Australian networking equipment company NetComm Wireless has postponed its proposed sale to Casa Systems.
The company called a trading halt (PDF) late last week before issuing a Further Supplementary Disclosure (PDF) in an attempt to secure shareholder approval after its planned acquisition by Casa Systems hit turbulence.
The extra information came after the company postponed (PDF) the 7 June meeting at which shareholders would be asked to approve the CASA deal, to give them time to “consider the supplementary disclosure that NetComm proposes to make in response to matters raised by some NetComm shareholders and ASIC.”
That information became necessary due to shareholder unrest about the deal, in part because on 29 May the company issued a document (PDF) titled “Proxy Advisers recommend Scheme of Arrangement” proclaiming that advisors CGI Glass Lewis and Institutional Shareholders Inc both recommended shareholders agree to the Casa deal.
That statement came after a 27 May letter to shareholders (PDF) in which company chair Justin Milne rejected arguments in a letter (PDF) from shareholder Tas Davies, titled “WHY DOES THE NetComm BOARD WANT YOU TO SELL YOUR SHARES FOR HALF THEIR FAIR VALUE?” that was highly critical of the Casa deal.
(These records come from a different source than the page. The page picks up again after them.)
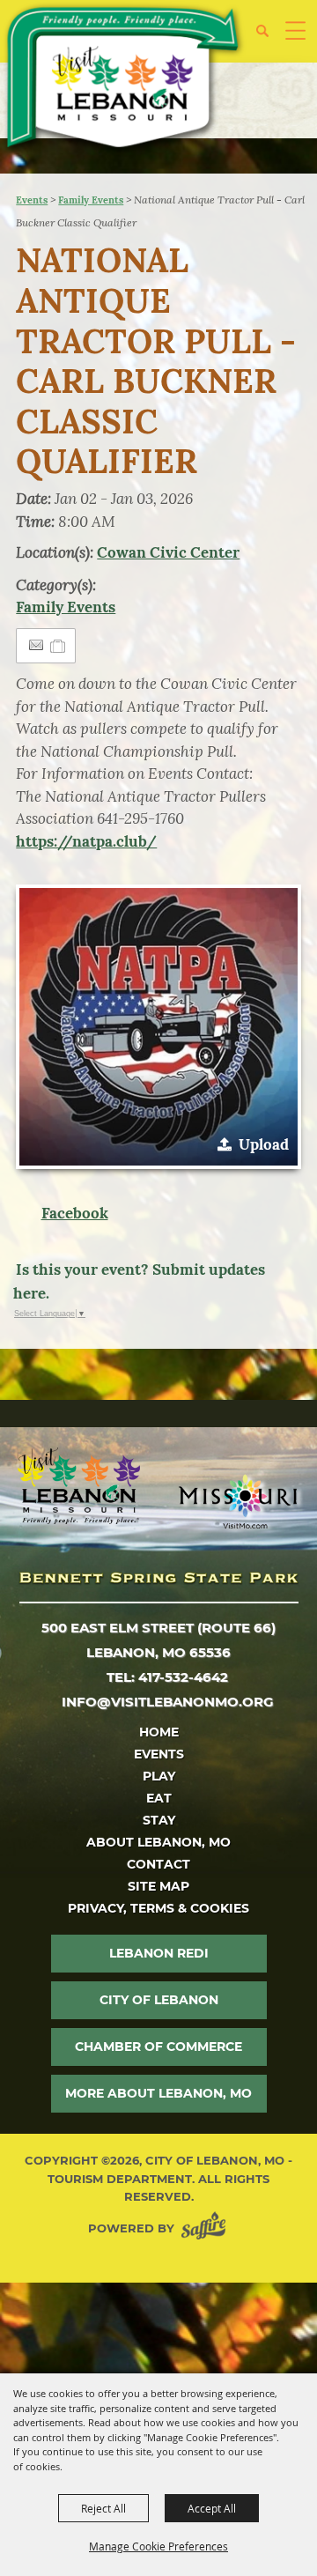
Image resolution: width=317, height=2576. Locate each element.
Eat (159, 1798)
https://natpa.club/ (86, 841)
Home (159, 1732)
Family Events (90, 200)
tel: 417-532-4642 (167, 1677)
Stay (159, 1820)
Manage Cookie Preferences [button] (158, 2546)
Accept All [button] (212, 2508)
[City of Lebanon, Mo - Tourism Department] (124, 80)
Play (159, 1776)
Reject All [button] (103, 2508)
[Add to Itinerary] (58, 645)
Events (32, 200)
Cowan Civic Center (168, 552)
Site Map (158, 1886)
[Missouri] (237, 1501)
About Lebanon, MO (158, 1842)
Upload (264, 1144)
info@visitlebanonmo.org (168, 1701)
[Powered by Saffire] (207, 2228)
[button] (269, 37)
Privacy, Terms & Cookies (158, 1908)
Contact (158, 1864)
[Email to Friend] (36, 645)
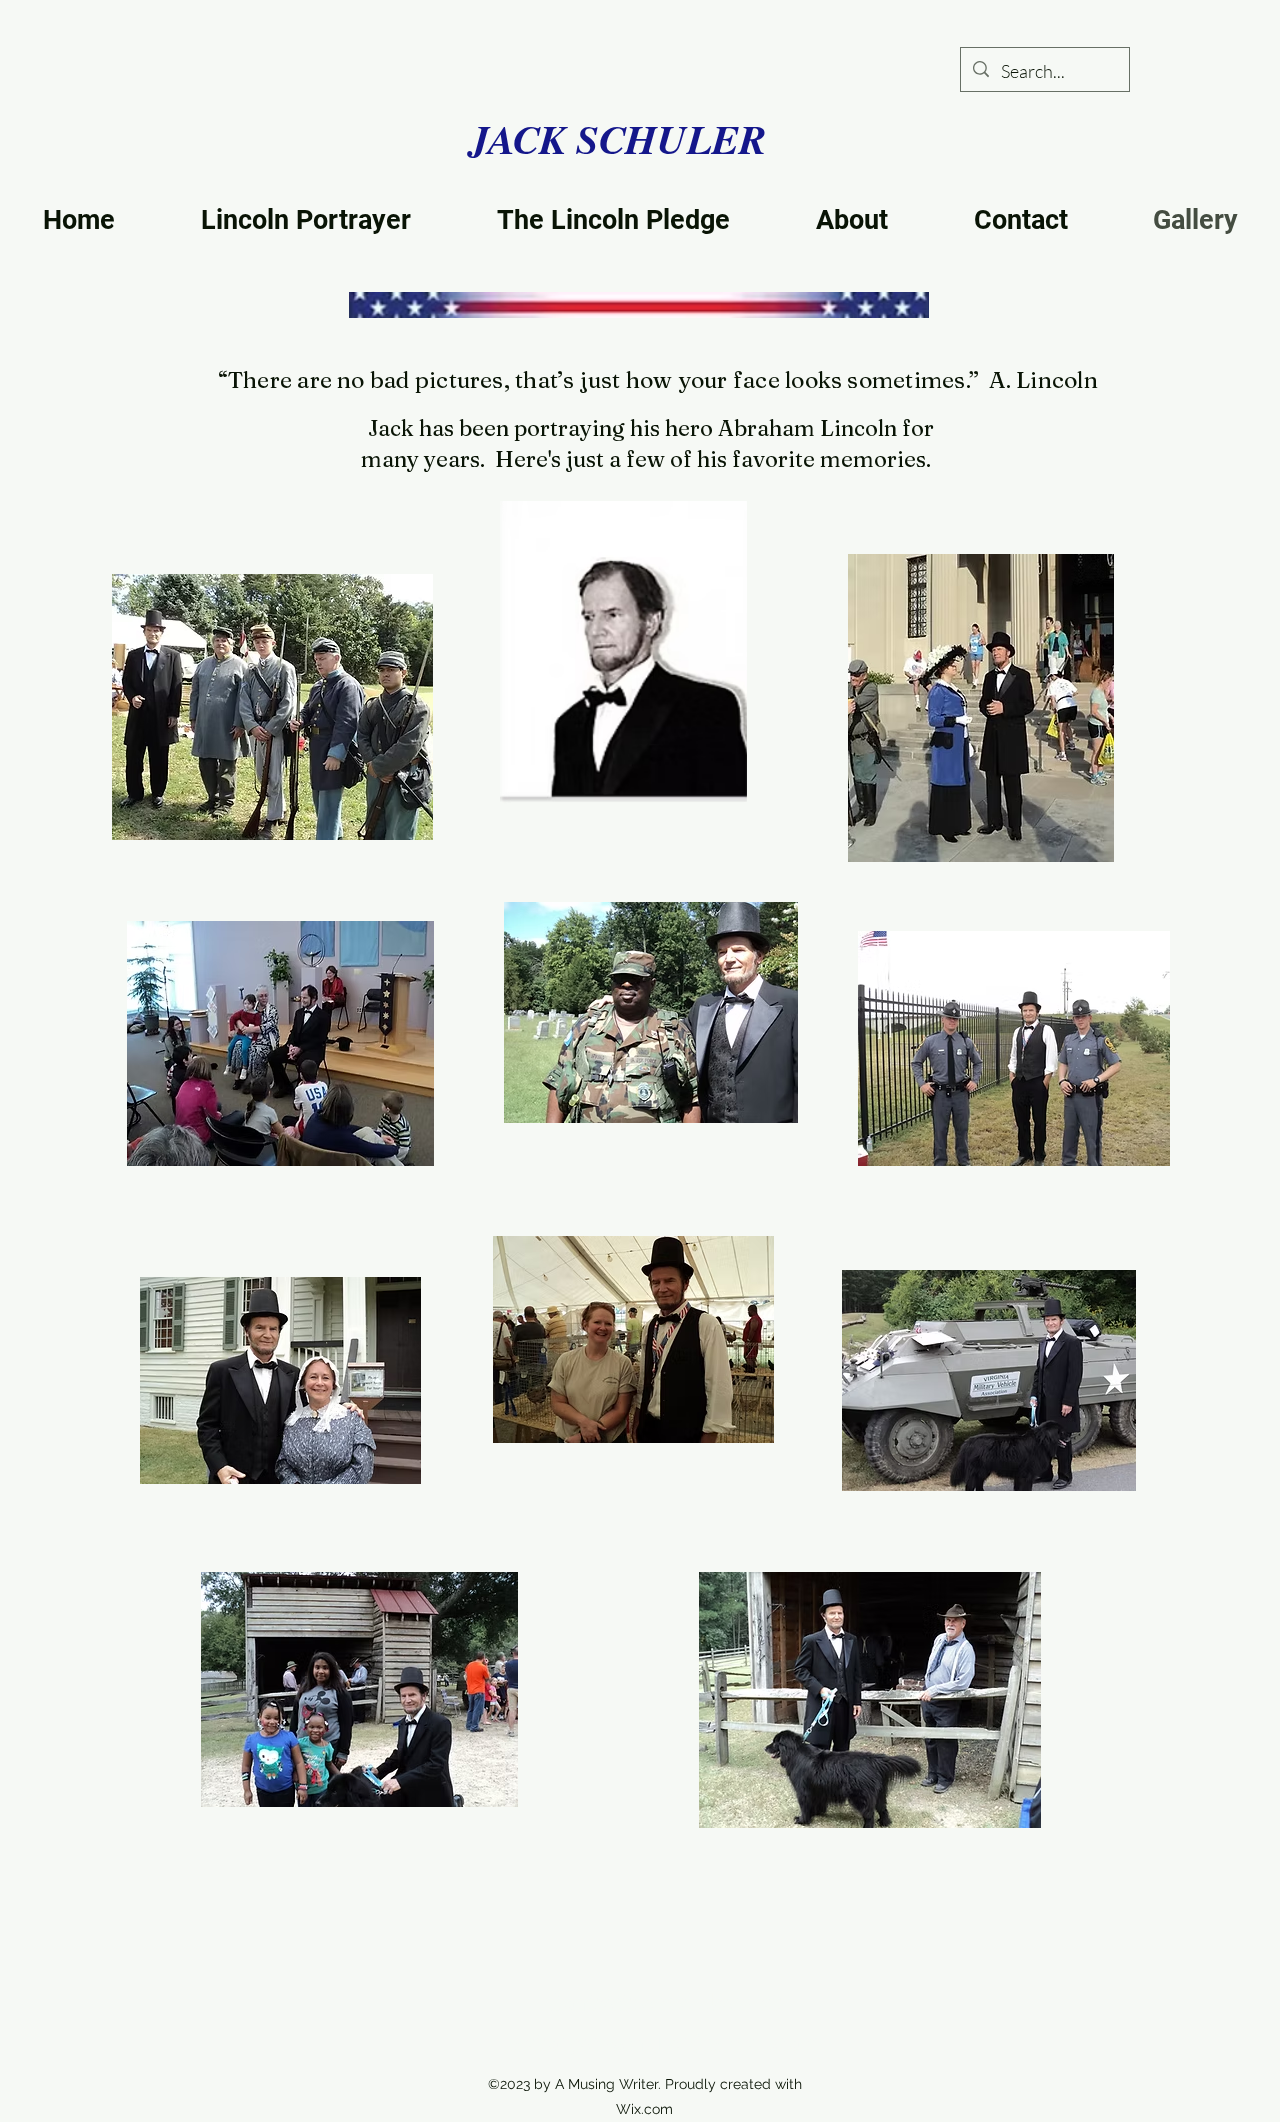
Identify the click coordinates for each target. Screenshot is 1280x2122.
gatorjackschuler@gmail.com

A 6 June ASX statement (PDF) retracted the “Proxy Advisers” document on grounds that issuing it without detailed rationale “may be misleading.”
Next came the 7 June trading halt and then, late on the 7th, the Supplementary Disclosure (PDF) landed.
In the new document the directors again recommend the Casa transaction, because it “crystallises value now by way of all-cash consideration at a substantial premium, which represents an attractive alternative to waiting for the NetComm share price to reflect value that may be created by the execution of NetComm’s long term strategy”.
While the company is on track for strong earnings, the new document says, the telco caper remains uncertain. So shareholders should get in while they can!
The directors refer investors to section 2.2 of the original scheme document, which offers reasons not to vote for the deal including belief that NetComm can do better or that selling now could cause tax complications for individual investors.
The matter should be settled one way or another on 18 June, the day picked for the shareholder vote.